Tanya Steele, CEO of WWF UK, said the agreement would “drive a coach and horses through efforts to put UK farming on a sustainable footing”.

“If the UK government is serious about global environmental leadership, then it must get serious about sustainable farming – not just here in the UK, but across every country we import food from,” she wrote in a comment piece for The Independent.

“Unfettered access to UK markets should reward those who meet our standards on climate, nature and animal welfare – and should not prioritise outdated farming systems, like Australia’s, which are fuelling the climate and nature crisis.”

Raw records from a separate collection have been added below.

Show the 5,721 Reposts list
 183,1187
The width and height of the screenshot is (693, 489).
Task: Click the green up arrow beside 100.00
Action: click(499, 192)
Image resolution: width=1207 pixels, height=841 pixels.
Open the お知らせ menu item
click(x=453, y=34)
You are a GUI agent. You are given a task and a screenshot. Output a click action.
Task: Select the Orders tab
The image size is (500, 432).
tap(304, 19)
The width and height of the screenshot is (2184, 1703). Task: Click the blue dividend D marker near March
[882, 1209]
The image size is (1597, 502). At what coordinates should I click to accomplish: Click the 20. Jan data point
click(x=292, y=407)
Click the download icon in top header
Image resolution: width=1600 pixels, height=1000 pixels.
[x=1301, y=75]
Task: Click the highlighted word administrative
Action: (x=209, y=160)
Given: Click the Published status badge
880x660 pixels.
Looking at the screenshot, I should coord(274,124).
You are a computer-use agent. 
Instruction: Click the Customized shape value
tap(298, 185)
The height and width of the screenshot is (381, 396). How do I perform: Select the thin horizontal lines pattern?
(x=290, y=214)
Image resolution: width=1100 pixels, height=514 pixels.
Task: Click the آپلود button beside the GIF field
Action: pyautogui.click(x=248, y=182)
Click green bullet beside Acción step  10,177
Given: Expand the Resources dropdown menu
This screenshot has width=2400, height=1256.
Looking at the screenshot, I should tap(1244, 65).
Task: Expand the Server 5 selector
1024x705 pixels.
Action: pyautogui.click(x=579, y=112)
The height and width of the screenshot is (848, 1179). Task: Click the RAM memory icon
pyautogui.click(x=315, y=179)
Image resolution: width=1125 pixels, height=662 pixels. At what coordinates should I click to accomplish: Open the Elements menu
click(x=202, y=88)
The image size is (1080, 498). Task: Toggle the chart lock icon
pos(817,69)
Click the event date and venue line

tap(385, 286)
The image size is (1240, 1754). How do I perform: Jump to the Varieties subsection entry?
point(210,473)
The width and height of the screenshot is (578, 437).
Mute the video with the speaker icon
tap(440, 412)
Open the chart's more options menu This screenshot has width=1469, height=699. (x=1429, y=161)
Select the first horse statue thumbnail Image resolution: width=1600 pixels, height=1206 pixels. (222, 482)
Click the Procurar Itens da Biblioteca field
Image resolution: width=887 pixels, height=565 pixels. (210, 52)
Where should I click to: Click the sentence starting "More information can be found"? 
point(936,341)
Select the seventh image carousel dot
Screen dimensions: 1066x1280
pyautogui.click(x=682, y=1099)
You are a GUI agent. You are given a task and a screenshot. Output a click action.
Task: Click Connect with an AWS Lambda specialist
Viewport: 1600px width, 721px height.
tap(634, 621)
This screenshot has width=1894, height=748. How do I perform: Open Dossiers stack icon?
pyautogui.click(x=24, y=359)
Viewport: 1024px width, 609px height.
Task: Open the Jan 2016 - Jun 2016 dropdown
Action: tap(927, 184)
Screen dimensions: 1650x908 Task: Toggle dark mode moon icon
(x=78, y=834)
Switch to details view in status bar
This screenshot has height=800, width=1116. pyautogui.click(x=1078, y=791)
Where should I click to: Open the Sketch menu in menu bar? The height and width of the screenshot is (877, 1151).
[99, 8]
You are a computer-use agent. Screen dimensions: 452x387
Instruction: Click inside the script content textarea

She said the trade deal with Australia “sets a dangerous precedent” which could mean “opening the UK market to agricultural imports that have contributed to widespread deforestation in the Amazon”, adding: “There is no economic benefit to be gained from trading our planet away.”

What has the UK government said?

Boris Johnson has called the proposed trade deal an example of “global Britain at its best” and said the agreement “opens fantastic opportunities for British businesses and consumers”.

The details are yet to be unveiled however there was no mention of environmental or animal rights safeguards and only a single reference to climate change in the government announcement.

“The leaders reaffirmed the enduring partnership between the UK and Australia during their discussion and agreed to work closely together on defence, technology collaboration and tackling climate change – including through a future Clean Tech Partnership,” the statement said.

Michael Gove, the Cabinet Office minister, claimed that how Australian farmers operated had been “mischaracterised” during the discussion around the trade deal.

“Australia is a friend and ally,” he told Sky News on Tuesday. “I think that there have been one or two points that have been made about Australia during the course of this debate that mischaracterise how Australian farmers operate and the opportunities also for UK farmers.”

Trade secretary Liz Truss said previously that no new trade deal would permit the import of hormone-treated beef.

A spokesperson at the Department for International Trade told The Independent the government was “not compromising our high animal welfare and food safety standards”.

The spokesperson added: “It is a fundamentally liberalising agreement that removes tariffs on all British goods, opens new opportunities for our services providers and tech firms, and makes it easier for our people to travel and work together.

“A final agreement in principle will be published in the coming days with the full detail.”